Problem details
Update the entries from the line containing "This screenshot has height=1435, width=1109." down through the line containing "(658, 403).", substituting "Determine" for "Identify" and leaving everything else unchanged. Reproduce only those lines, and leave the pictures out of your answer.

The input
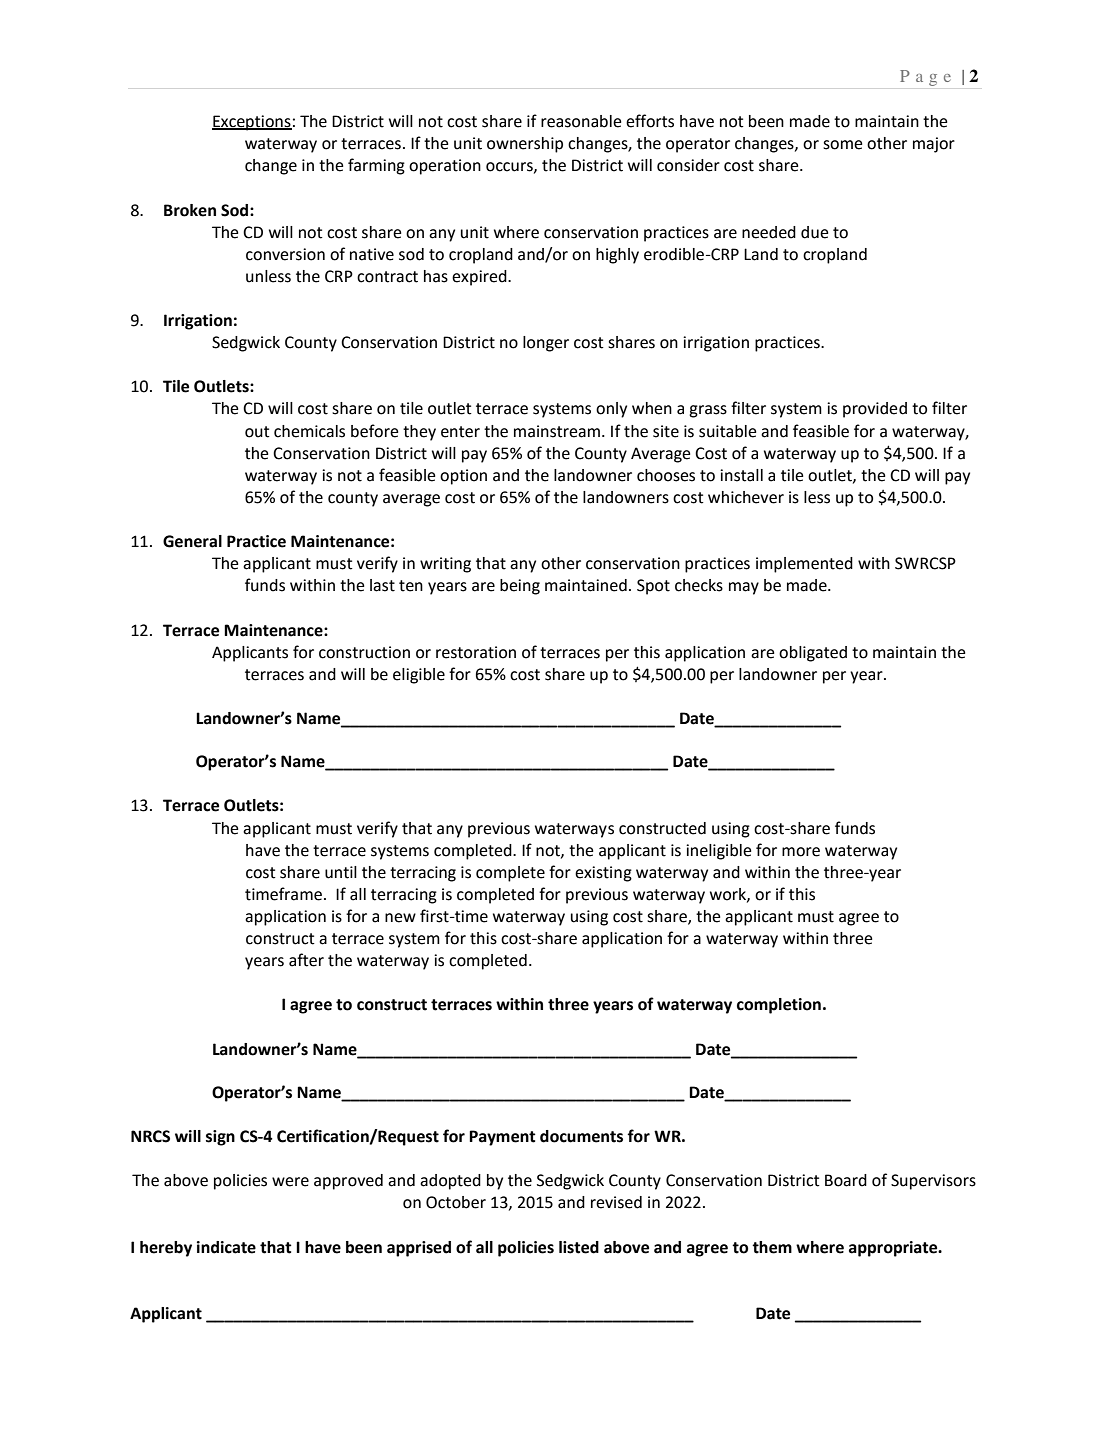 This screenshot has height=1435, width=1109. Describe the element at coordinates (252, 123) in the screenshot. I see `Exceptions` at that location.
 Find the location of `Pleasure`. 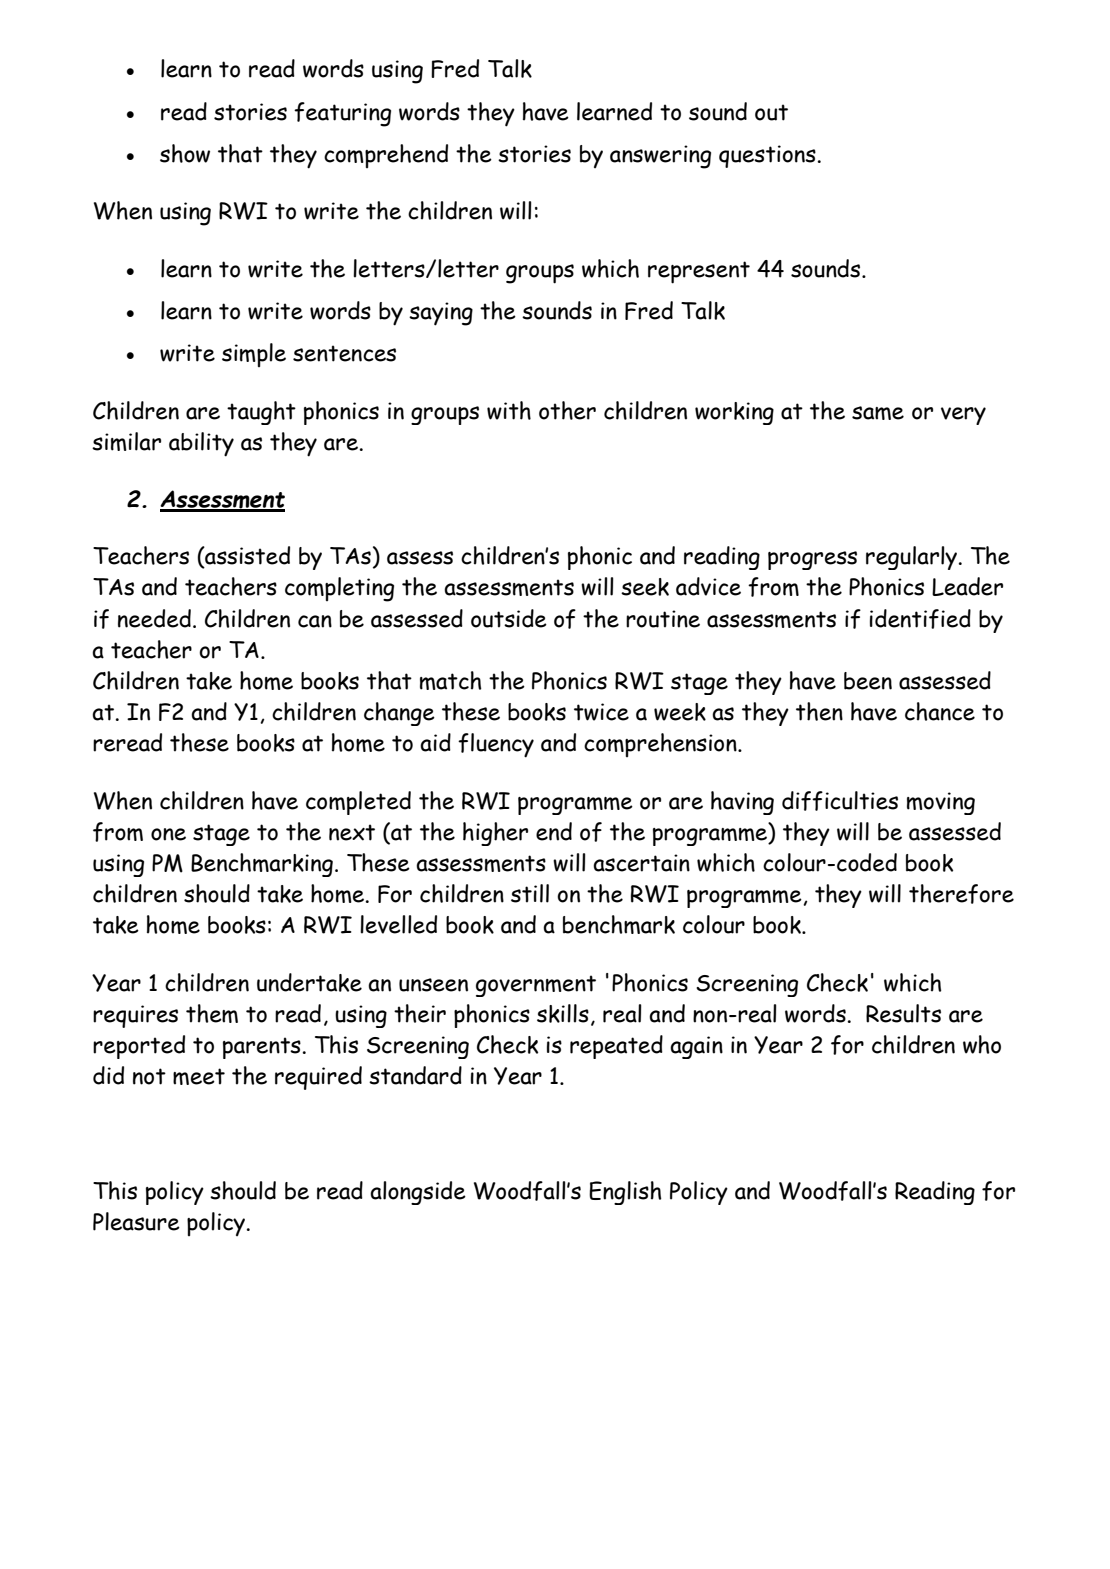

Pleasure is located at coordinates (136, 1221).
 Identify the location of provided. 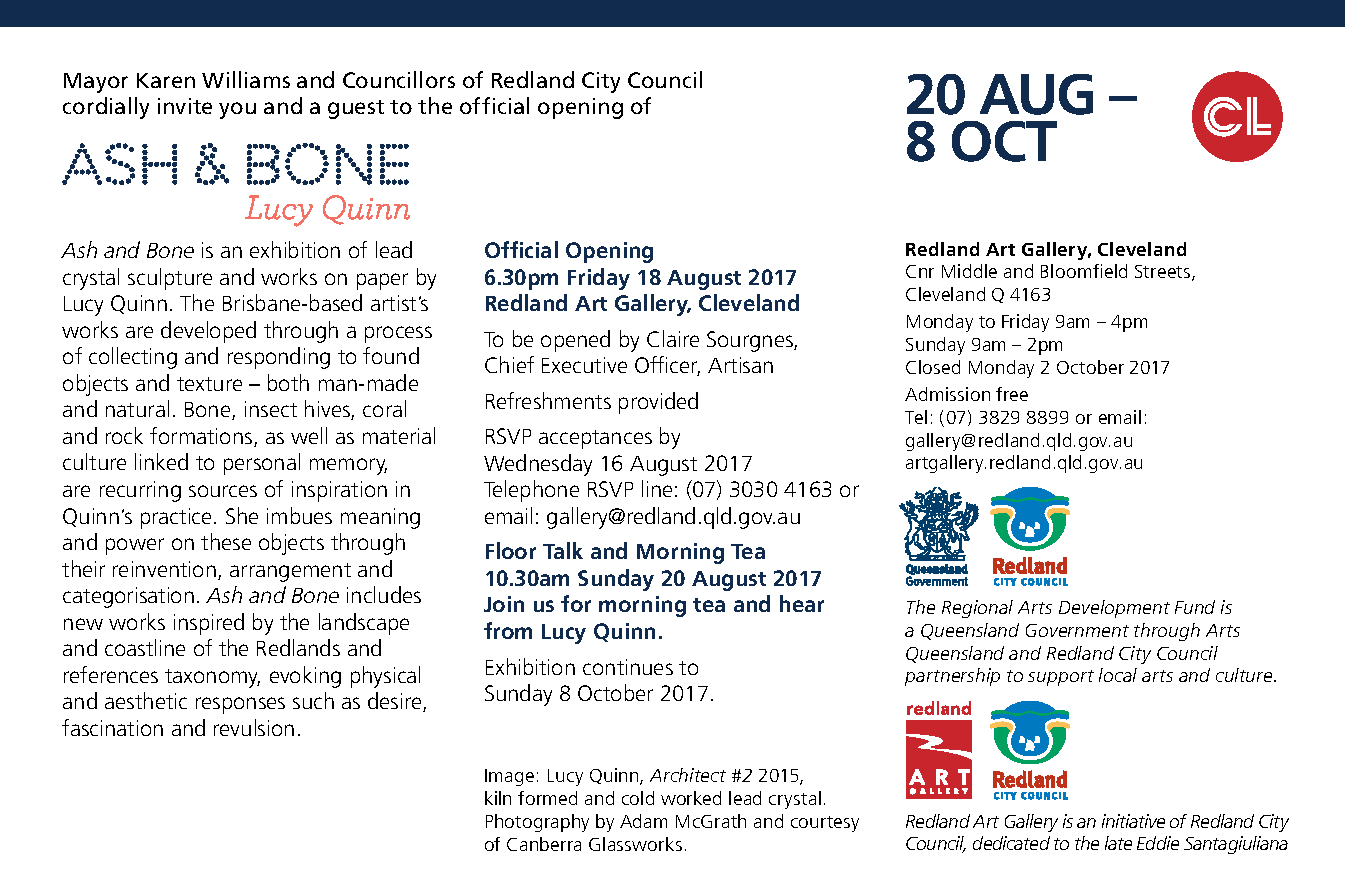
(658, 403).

* * *

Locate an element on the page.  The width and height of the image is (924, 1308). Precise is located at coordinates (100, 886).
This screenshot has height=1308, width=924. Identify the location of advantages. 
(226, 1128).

Response for this exercise
 This screenshot has height=1435, width=1109. Describe the element at coordinates (252, 123) in the screenshot. I see `Exceptions` at that location.
 Find the location of `Pleasure`. 

Pleasure is located at coordinates (136, 1221).
 Determine the location of provided. 
(658, 403).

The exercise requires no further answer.